A variant was also collected in 1950 from Gordon Connely of Glen Haven by Helen Creighton [1899-1989] and published in Maritime Folk Songs, (Ryerson Press, Toronto, 1962).

An early variant was sung in 1920 by Daniel W Endacott [1875-1940] of Sally's Cove, NL, and published as #141 on pp.285-287 as The Fishermen Of Newfoundland or The Good Ship Jublilee in Ballads And Sea Songs Of Newfoundland, by Elisabeth Bristol Greenleaf and Grace Yarrow Mansfield (Harvard University Press, Cambridge, MA, 1933; Folklore Associates, Hatboro, PA, 1968).

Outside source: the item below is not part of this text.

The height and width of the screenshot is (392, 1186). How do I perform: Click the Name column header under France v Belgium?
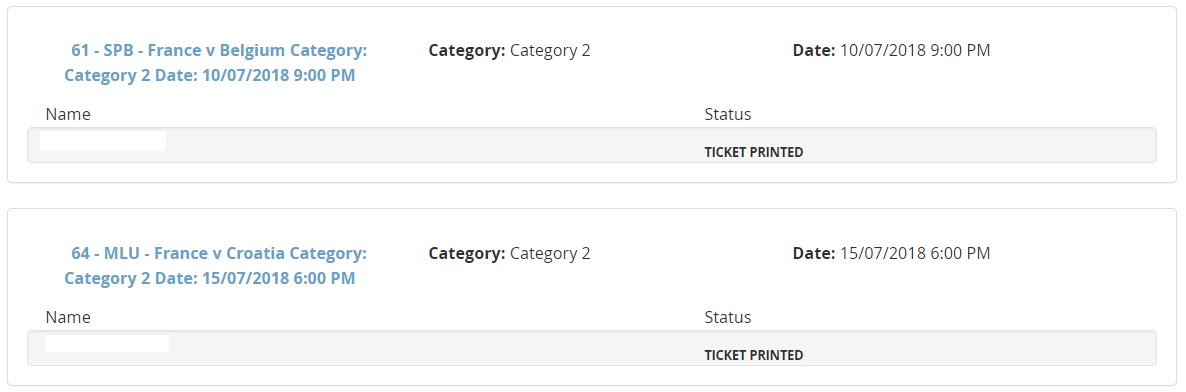[x=68, y=114]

Also printed as The Fishermen Of Newfoundland (The Good Ship Jubilee) and published on pp.50-51 of Old Time Songs And Poetry Of Newfoundland, 2nd Ed, 1940, printed by the publishers of The Family Fireside for Gerald S Doyle, St John's.

A variant was printed in St John's in 1905 as The Flemmings Of Torbay on pp.14-16 of Murphy's Sealers' Song Book published by James Murphy [1867-1931].

Note: The Halifax Evening Mercury reported this event on May 31, 1888. The legs of both men were amputated in Quebec.

Additional notes excerpted from Off The Banks, Tales Of Heroism, Suffering And Peril by Patrick McGrath published in Frank Leslie's Popular Monthly and on page 2 in Issue 7872 of the newspaper, The Star, Christchurch, NZ, 28 November, 1903:
The trawler Jubilee left St John's on April 10, 1888. Peter Fleming was 43 years old with 9 years experience in bank fishing. Edward was 37 and on his first trip to the banks. Eight days later, while Peter and Edward were at the trawl, a sudden fog shut out the vessel. They were rescued by the barque Jessie Morris, built in 1872 in Halifax, NS, under command of Captain Farley[sic]. It was laden with coal for Quebec from North Shields, a town on the north bank of the River Tyne, in the metropolitan borough of North Tyneside, North East England. On June 1, the Fleming brothers had both feet amputated some inches above the ankle at the Marine Hospital in Quebec. Public subscription was set to provide them with artificial limbs, and they both became farmers after their ordeal.